WHAT THE EXERCISE ASKS: Update the rows below by changing every "pixels" to "px" and leaving everything else as it is.

(Item position entries)
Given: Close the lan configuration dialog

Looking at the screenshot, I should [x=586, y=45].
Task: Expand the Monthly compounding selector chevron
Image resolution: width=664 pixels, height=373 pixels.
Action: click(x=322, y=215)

EXERCISE RESPONSE:
Given: Close the lan configuration dialog

Looking at the screenshot, I should [x=586, y=45].
Task: Expand the Monthly compounding selector chevron
Image resolution: width=664 px, height=373 px.
Action: click(x=322, y=215)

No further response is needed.